Utah Court of Appeals

Can Utah courts modify support when circumstances were foreseeable? Thayne v. Thayne Explained

2022 UT App 122
No. 20200598-CA
November 3, 2022
Affirmed

Summary

Devin Thayne petitioned to modify child and spousal support based on his income decrease from $141,000 to $90,000 and his ex-wife’s return to employment after relocating from California to Utah. The district court dismissed the petition, finding these changes were anticipated and addressed in the California divorce judgment.

Analysis

The Utah Court of Appeals addressed when courts may modify child and spousal support orders in Thayne v. Thayne, providing important guidance on the substantial change in circumstances standard.

Background and Facts

Devin and Stephanie Thayne divorced in California while anticipating a move to Utah. Their divorce judgment explicitly recognized that Devin’s income would drop from $141,000 to approximately $90,000-$100,000 due to relocation. The judgment also included a Gavron admonition requiring Stephanie to make reasonable efforts to become self-supporting within four years. After moving to Utah, Devin’s income decreased as anticipated, and Stephanie returned to employment. Devin then filed a petition in Utah to modify the support orders based on these income changes.

Key Legal Issues

The central issue was whether foreseeable changes in circumstances that were already addressed in the original divorce judgment could constitute a substantial change in circumstances warranting modification under Utah Code sections 30-3-5(11)(a) and 78B-12-210(9)(a).

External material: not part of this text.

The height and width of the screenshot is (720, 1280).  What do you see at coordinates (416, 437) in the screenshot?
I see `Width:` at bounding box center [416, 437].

Court’s Analysis and Holding

The Court of Appeals affirmed the dismissal, emphasizing that the California judgment had already accounted for both Devin’s anticipated income reduction and Stephanie’s expected return to employment. The court found it “implausible that the California court would have made support awards based on Devin’s old income when it recognized that a much lower income would be in effect before any payments became due.” The judgment’s language about transferring jurisdiction to Utah was not an invitation for immediate modification but simply preserved future jurisdiction for truly unanticipated changes.

Practice Implications

This decision reinforces that modification petitions must be based on truly unforeseen circumstances. Practitioners should carefully review original divorce decrees to determine whether alleged changes were already contemplated and addressed. When drafting stipulations involving anticipated life changes, attorneys should be explicit about whether the agreement accounts for foreseeable circumstances or whether future modifications are expected.

Original Opinion

Link to Original Case

Case Details

Case Name

Thayne v. Thayne

Citation

2022 UT App 122

Court

Utah Court of Appeals

Case Number

No. 20200598-CA

Date Decided

November 3, 2022

Outcome

Affirmed

Holding

A petition to modify child and spousal support must be dismissed when the alleged changes in circumstances were foreseeable and already addressed in the original divorce judgment.

Standard of Review

Correctness for motion to dismiss; abuse of discretion for determination of substantial change in circumstances

Practice Tip

When drafting divorce stipulations involving anticipated life changes, be explicit about whether future modifications are contemplated or whether the agreement accounts for foreseeable circumstances.